GIVEN PASSAGE >>
§ §

This is the mail archive of the gcc-patches@gcc.gnu.org mailing list for the GCC project.

Index Nav:	[Date Index] [Subject Index] [Author Index] [Thread Index]
Message Nav:	[Date Prev] [Date Next]	[Thread Prev] [Thread Next]
Other format:	[Raw text]

[patch] more vectorizer costmodel fixes/improvements + spu costs (needs review)

From: Dorit Nuzman <DORIT at il dot ibm dot com>
To: gcc-patches at gcc dot gnu dot org
Cc: Andrew_Pinski at PlayStation dot Sony dot Com
Date: Thu, 5 Jul 2007 22:36:11 +0300
Subject: [patch] more vectorizer costmodel fixes/improvements + spu costs (needs review)

This patch brings over the following patches from autovect-branch:
http://gcc.gnu.org/ml/gcc-patches/2007-06/msg01981.html
http://gcc.gnu.org/ml/gcc-patches/2007-07/msg00225.html

I need approval for the bits outside the vectorizer (target.h,
target-def.h), and for the changes in the spu port.

"
This patch adds vectorizer cost model testing for the SPU, and also defines
the cost-model target-specific costs for the spu. While tuning the
cost-model for the SPU I also found a few places where we can be a little
more accurate, so this patch also includes several small fixes/enhancements
to the cost-model itself:

- Use TARG_SCALAR_TO_VEC_COST for the reduction initialization cost
(instead of TARG_VEC_STMT_COST).

- Use TARG_VEC_TO_SCALAR_COST for the reduction finalization cost (instead
of TARG_VEC_STMT_COST).

§ §

GIVEN DATA >>
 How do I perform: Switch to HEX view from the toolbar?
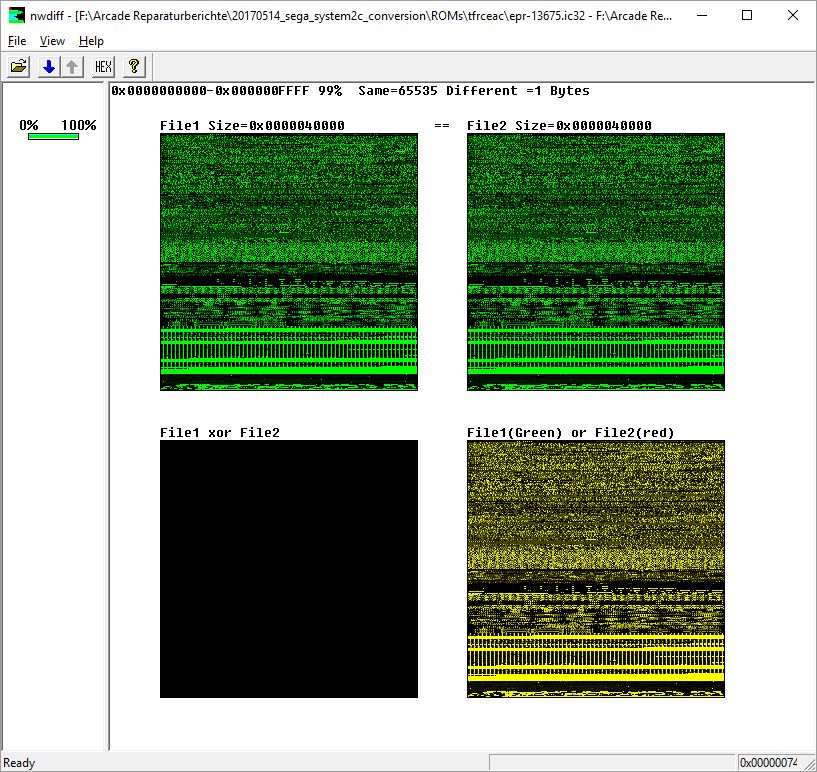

§ §

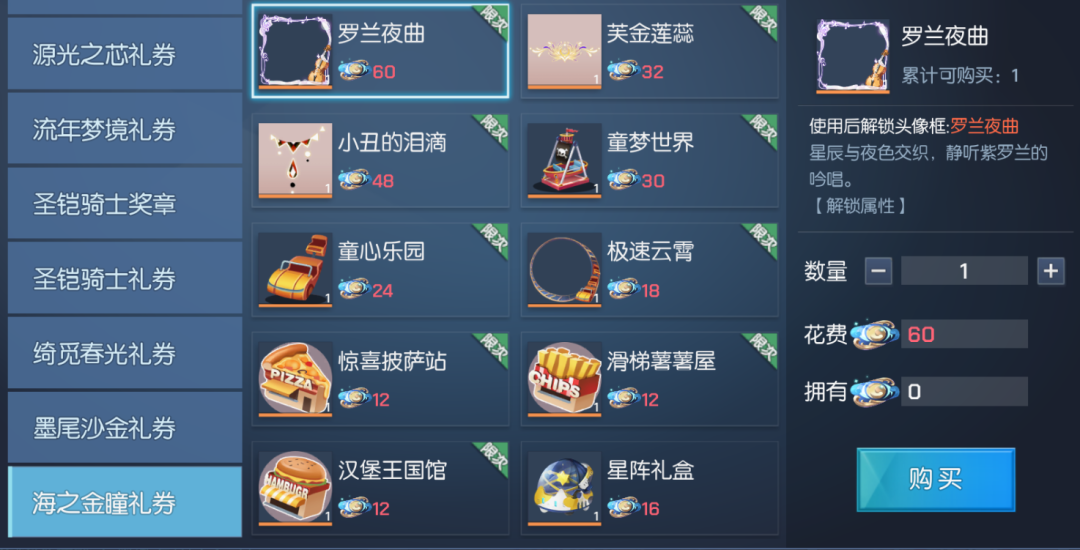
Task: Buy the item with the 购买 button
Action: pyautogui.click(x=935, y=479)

§ §

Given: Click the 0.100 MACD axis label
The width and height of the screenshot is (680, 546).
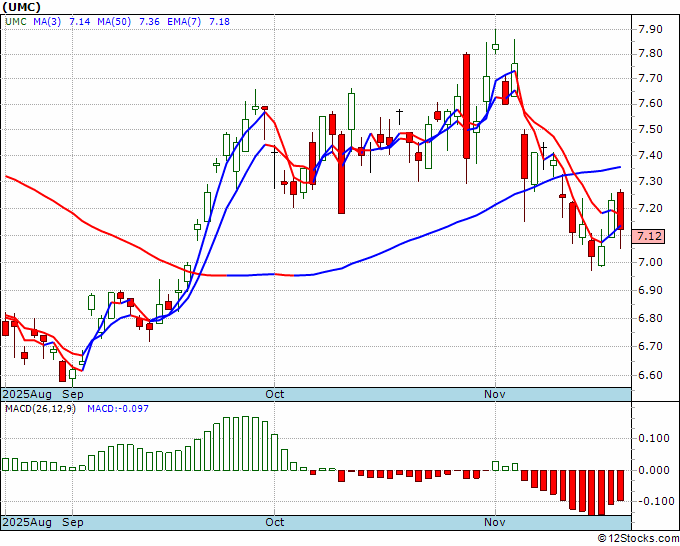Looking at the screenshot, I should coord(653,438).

§ §

STATED GOAL A >>
Answer these about the mailing list message:
(i) Who is copied on the message?
(ii) Which files outside the vectorizer does the sender need approval for?
(iii) Which cost does the patch use for the reduction initialization cost?
STATED GOAL B >>
Rewrite the mailing list message starting at "This patch adds" and ending at "(instead of TARG_VEC_STMT_COST).", substituting "reduction setup cost" for "reduction initialization cost".
STATED GOAL C >>
List every TARG_ cost macro named in the mailing list message.
The lines above have no connection to the mailing list message.

CORRECT ANSWER A >>
(i) Andrew_Pinski at PlayStation dot Sony dot Com
(ii) target.h and target-def.h
(iii) TARG_SCALAR_TO_VEC_COST (instead of TARG_VEC_STMT_COST)

CORRECT ANSWER B >>
This patch adds vectorizer cost model testing for the SPU, and also defines
the cost-model target-specific costs for the spu. While tuning the
cost-model for the SPU I also found a few places where we can be a little
more accurate, so this patch also includes several small fixes/enhancements
to the cost-model itself:

- Use TARG_SCALAR_TO_VEC_COST for the reduction setup cost
(instead of TARG_VEC_STMT_COST).

CORRECT ANSWER C >>
TARG_SCALAR_TO_VEC_COST
TARG_VEC_STMT_COST
TARG_VEC_TO_SCALAR_COST